Dataset entries:
****************

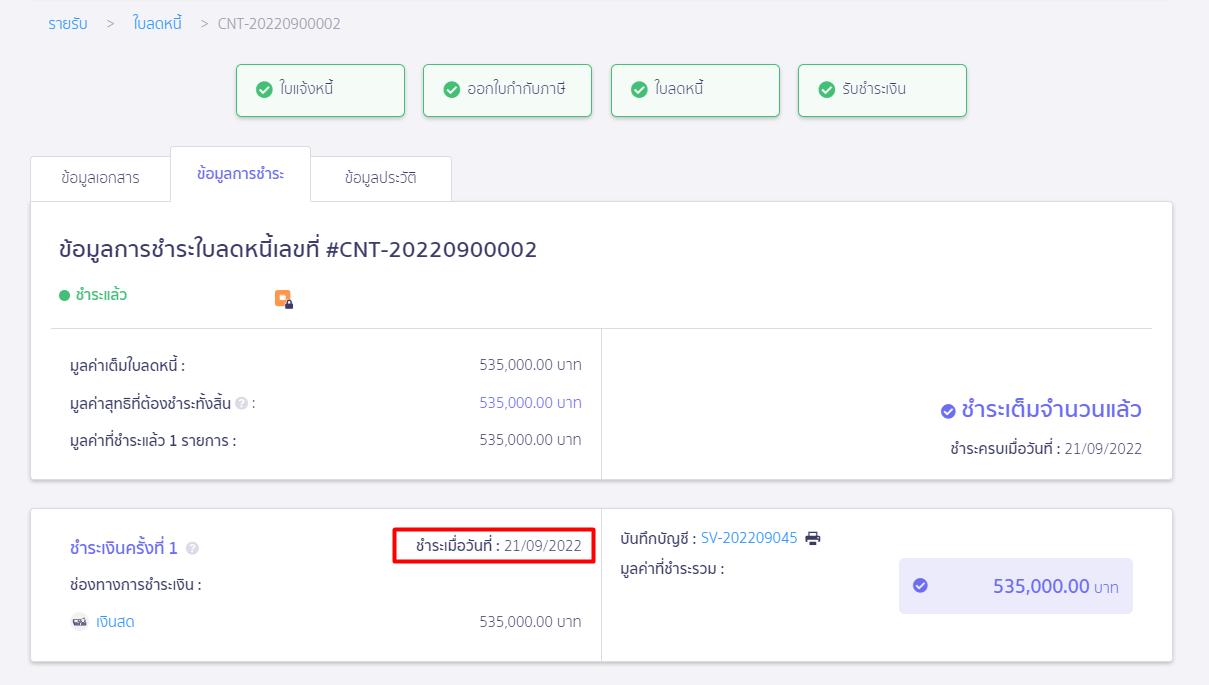Image resolution: width=1209 pixels, height=685 pixels.
Task: Open the ใบลดหนี้ breadcrumb link
Action: pyautogui.click(x=157, y=23)
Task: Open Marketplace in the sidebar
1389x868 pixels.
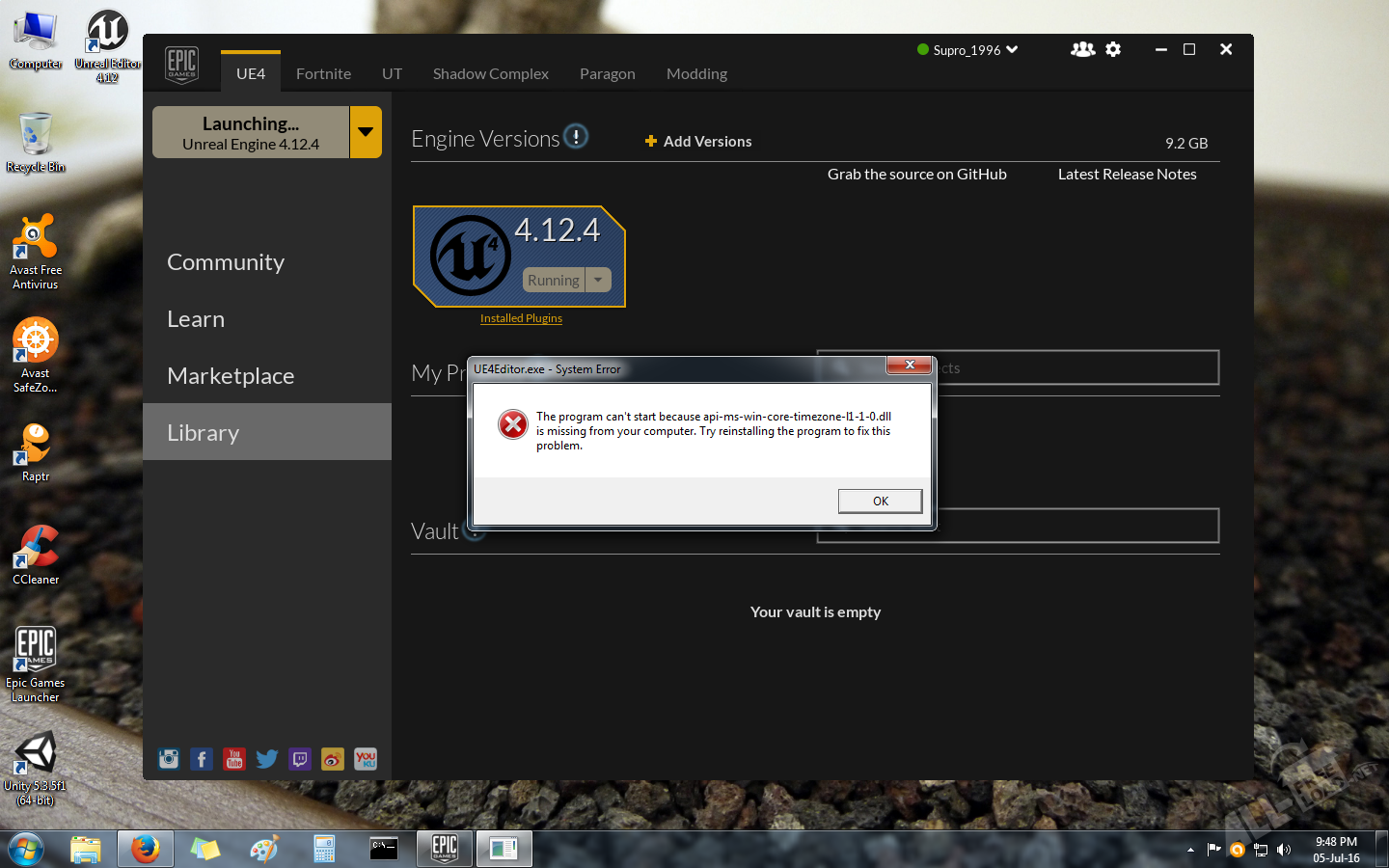Action: (231, 376)
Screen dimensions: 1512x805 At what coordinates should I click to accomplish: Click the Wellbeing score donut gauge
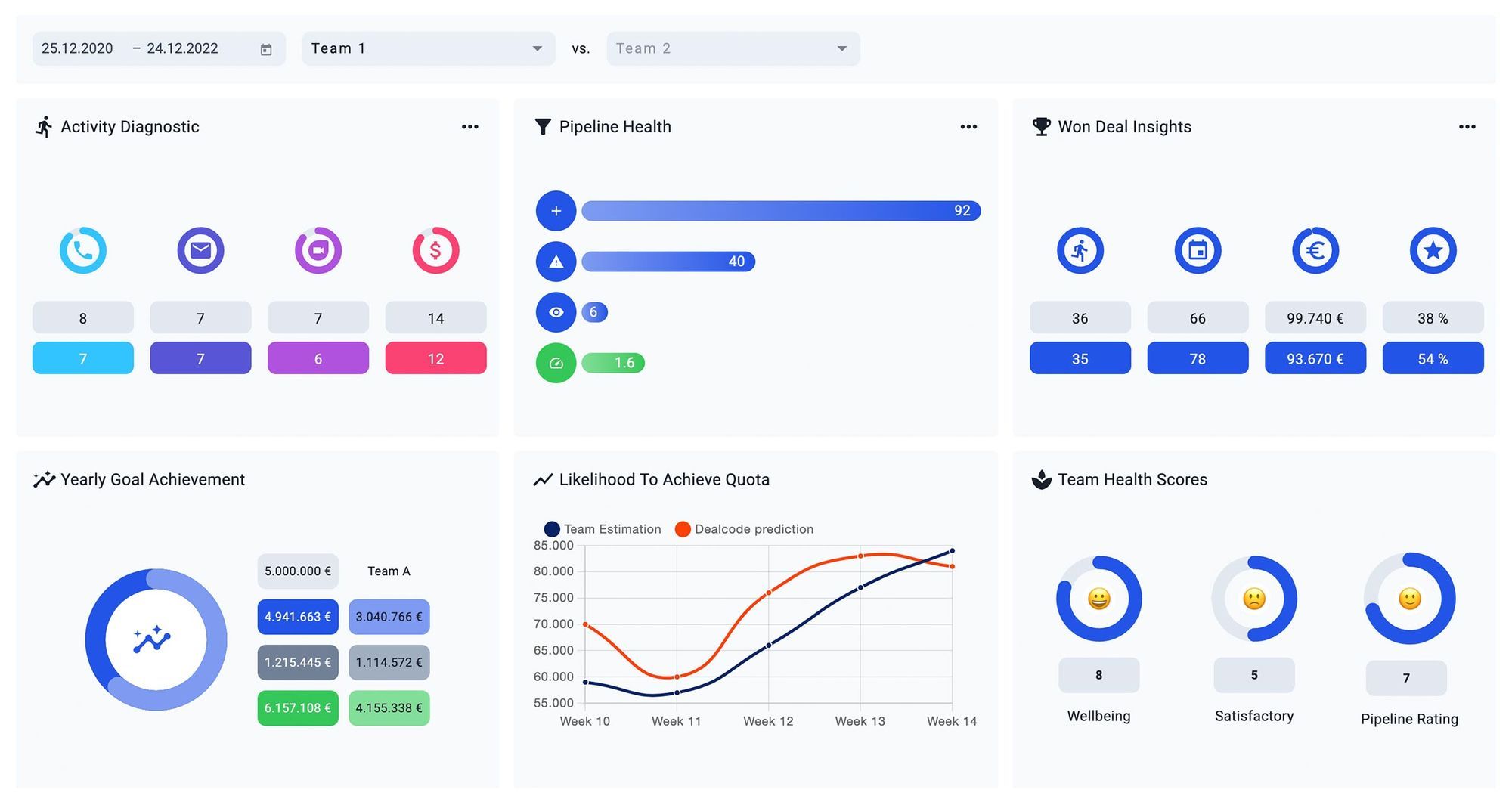[1098, 599]
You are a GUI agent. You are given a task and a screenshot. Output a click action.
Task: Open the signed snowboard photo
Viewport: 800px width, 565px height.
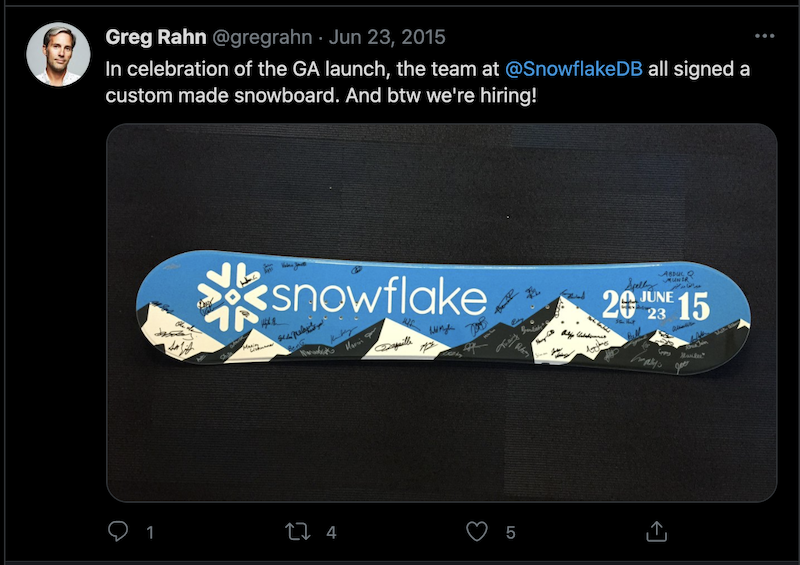click(441, 312)
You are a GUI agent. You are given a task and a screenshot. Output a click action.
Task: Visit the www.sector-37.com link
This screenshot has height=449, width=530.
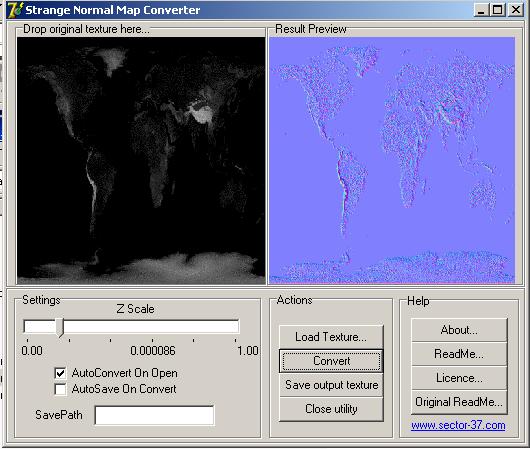tap(458, 425)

****************

Exercise directions:
Verbatim, write out the line containing "Task: Visit the www.sector-37.com link" and all later lines through the end of the records, leaving every picture out.

Task result:
Task: Visit the www.sector-37.com link
This screenshot has height=449, width=530.
tap(458, 425)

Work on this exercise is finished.